内毒素影响体外和体内细胞生长和功能,并且是显著的变异性的成因。在体外,越来越多的证据表明,内毒素会引起细胞培养研究的各种问题。有记录的影响包括刺激白细胞培养物产生组织因子,在马巨噬细胞中诱导产生IL-6,极低水平(小于1 ng/mL)的内毒素即可抑制鼠红细胞集落形成。在体内,内毒素在动物研究中引发炎症反应。注射用产品(疫苗和注射药物)中内毒素的存在可导致致热反应,包括发烧、发冷、不可逆甚至致命的感染性休克。


 细胞培养中内毒素的可接受限度是多少?

鉴于与内毒素污染相关的严重风险,美国食品和药物管理局(FDA)已对研究人员应注意的医疗器械和非肠道药物的内毒素浓度设定了限制。目前的FDA限制要求医疗器械的洗脱液低于0.5 EU/mL,如果医疗器械与脑脊液接触,则限值为0.06 EU/mL。


 如何预防内毒素污染?

必须使用来自可靠试剂供应商提供的经内毒素测试的试剂、补剂和培养基。
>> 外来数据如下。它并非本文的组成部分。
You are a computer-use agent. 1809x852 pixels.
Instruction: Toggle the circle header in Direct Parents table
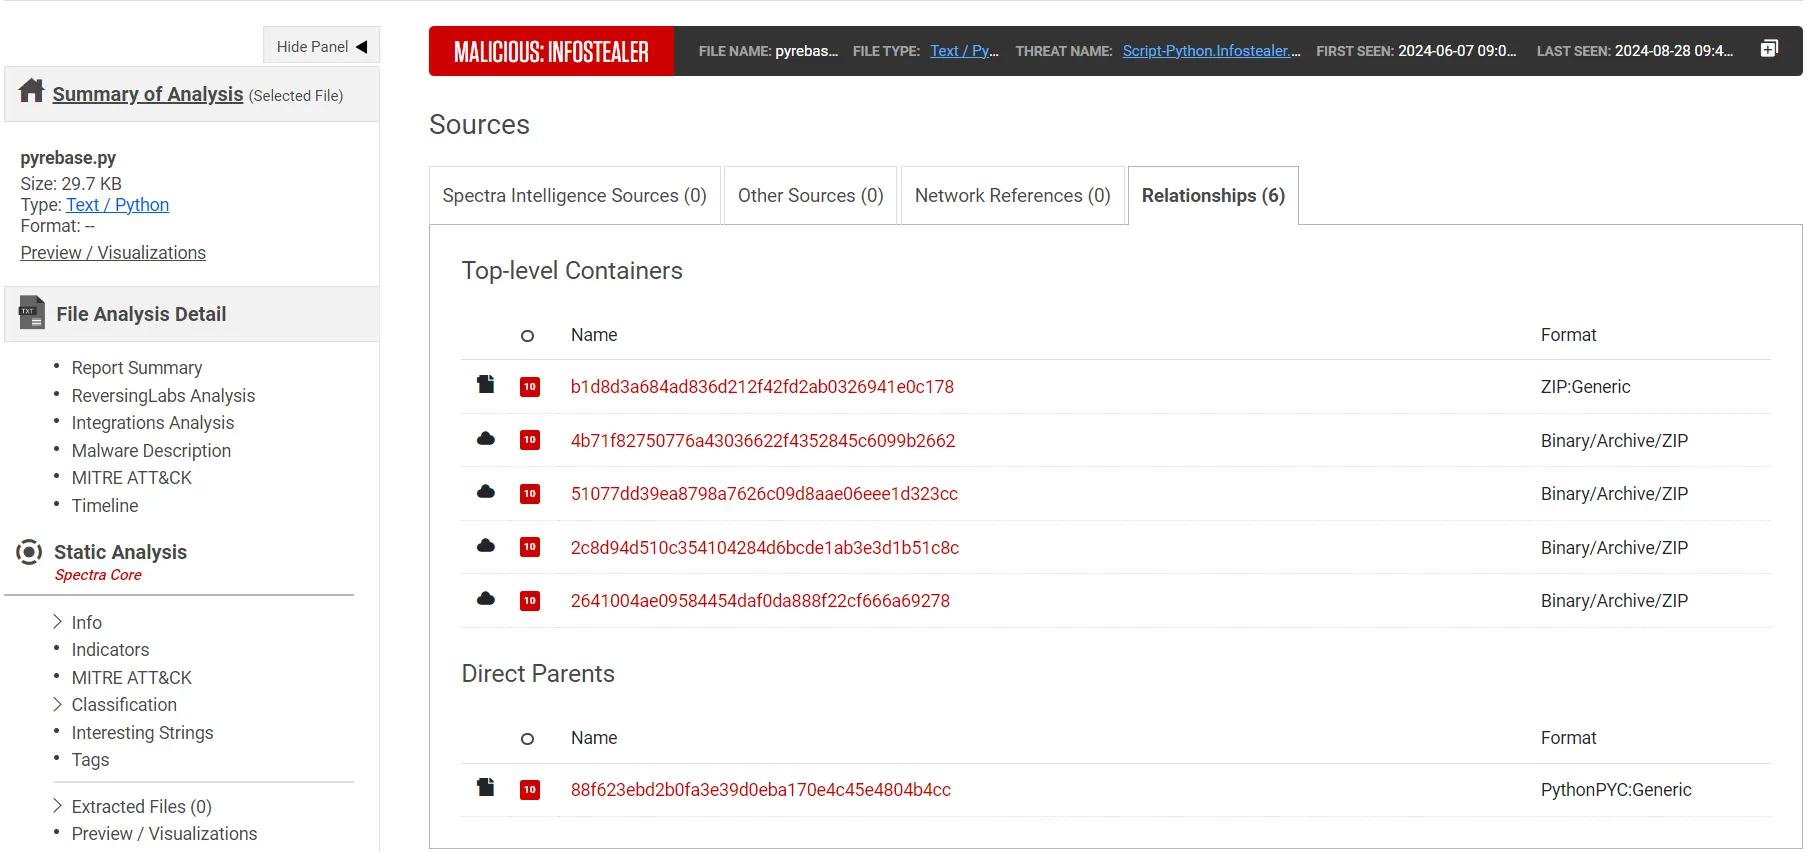(527, 739)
在培养细胞之前,使用适当的无菌技术,并彻底冲洗和消毒所有细胞培养塑料器皿和耗材(例如移液管和锥形管)也很重要。


 如果培养物被污染,如何去除内毒素?

如果培养物被内毒素污染,建议丢弃所有试剂和细胞,并以新的试剂和细胞开始。但是,如果样品不能丢弃,可以使用试剂来消除内毒素。这些内毒素的去除解决方案借助Triton X-114的胶束特性,从样品中去除LPS内毒素。